Sorry you are having to go through that. I too did not need IV chemo or rads. I also had a bilateral mastectomy. It is so true people think you are just fine if you do not need chemo but the Arimidex is hard on some of us. It has been hard on me. Husband does not understand because I get up everyday and do what I need to do. I even put makeup on everyday in the hospital and everyone would say you look like nothing is wrong. Sometimes I feel guilty because I did no have to have chemo but chosing to have a bilaeral mastectomy is no easy task. I hope all goes well for you with your oncologist. I too have most of my friend out of town so it can be difficult.

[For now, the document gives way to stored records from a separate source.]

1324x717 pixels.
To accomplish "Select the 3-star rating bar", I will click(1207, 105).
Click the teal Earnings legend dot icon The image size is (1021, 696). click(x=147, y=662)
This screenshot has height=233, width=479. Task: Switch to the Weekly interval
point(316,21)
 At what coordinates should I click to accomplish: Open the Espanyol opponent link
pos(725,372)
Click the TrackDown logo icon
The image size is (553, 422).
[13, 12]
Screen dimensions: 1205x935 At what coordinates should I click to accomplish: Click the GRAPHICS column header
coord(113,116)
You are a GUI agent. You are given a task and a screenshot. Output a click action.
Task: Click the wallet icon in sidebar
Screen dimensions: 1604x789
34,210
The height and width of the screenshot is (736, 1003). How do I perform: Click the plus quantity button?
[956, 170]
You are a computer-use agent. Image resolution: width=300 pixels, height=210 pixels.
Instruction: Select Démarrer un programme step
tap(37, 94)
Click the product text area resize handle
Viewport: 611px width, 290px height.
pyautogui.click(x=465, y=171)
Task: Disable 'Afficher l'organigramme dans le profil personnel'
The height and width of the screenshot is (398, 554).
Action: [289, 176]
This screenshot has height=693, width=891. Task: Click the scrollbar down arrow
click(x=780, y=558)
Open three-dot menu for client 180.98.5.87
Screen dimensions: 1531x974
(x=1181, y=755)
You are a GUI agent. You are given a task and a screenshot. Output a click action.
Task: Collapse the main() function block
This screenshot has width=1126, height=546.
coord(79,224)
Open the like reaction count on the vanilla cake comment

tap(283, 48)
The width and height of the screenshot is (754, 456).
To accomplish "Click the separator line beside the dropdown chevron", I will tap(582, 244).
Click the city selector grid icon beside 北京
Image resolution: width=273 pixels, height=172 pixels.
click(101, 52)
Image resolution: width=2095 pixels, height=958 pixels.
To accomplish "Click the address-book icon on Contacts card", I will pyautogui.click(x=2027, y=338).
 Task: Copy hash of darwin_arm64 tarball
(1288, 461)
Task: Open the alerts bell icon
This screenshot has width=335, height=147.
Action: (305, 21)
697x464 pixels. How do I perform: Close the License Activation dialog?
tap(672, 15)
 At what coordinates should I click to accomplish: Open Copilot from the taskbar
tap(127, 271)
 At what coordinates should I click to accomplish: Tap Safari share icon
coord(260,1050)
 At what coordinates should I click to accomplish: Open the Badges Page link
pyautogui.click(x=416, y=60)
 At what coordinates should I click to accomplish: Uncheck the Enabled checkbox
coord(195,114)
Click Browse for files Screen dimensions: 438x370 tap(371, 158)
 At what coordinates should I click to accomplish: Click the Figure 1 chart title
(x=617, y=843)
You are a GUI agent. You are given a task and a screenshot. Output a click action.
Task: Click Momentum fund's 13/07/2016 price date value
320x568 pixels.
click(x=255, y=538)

This is a good site to just vent if you need to. Take care

nanniebgood
Posts: 42
Joined: Oct 2012

thank you so much, the decision to have the bilateral was hard enough and also not an easy thing to recover from, just had another JP drain put in today, appears im a bit on the juicy side!! im just starting to deal with the phyiscal side of mastectomy, nothing fits right, surgeon side my new shape( the new buddah belly) was here to stay but as i get stronger i can work on reshaping my core and quit pooching it out, no one ever mentions that no boobs throw off your sense of balance!! Im like you, im thrilled i don't have to have chemo, that i've gotten off with just no boobs but im always wondering how much is running around in my going unchecked. Why do we feel so guilty? What kinda of problems are you having with Arimidex, I just feel like im walking in thick mud, exhausted after doing anything, probably too soon to know, I've found myself pushing my self when i really don't feel like doing things, i usually end up paying for it later in the day, but the next time its a little easier, i just hate all of this, sometimes i just want to throw up my shirt and say THIS is breast cancer, not the cute little ribbons, tee shirts and things, but THIS. Like I said i'm just starting to deal with the physical and emotional aspect of my new self, but having whined about that im beyond happy and blessed to know that im here to whine about it, i praise God everyday that at this point this is all i have to go thru, i admire all these extraodinary strong and brave women on this site, it truly humbles me, thank you so much for responding, it really makes me feel better, thank you and i hope you have a wonderful day tomorrow, be strong!

mamolady's picture
mamolady
Posts: 796
Joined: May 2011

Be sure to let yourself heal. Your body has been through a lot, it takes time to recover.

Never feel guilty for not having more treatment. There is no such thing as an "easy" cancer treatment plan. We all have very different journeys but cancer is never "easy".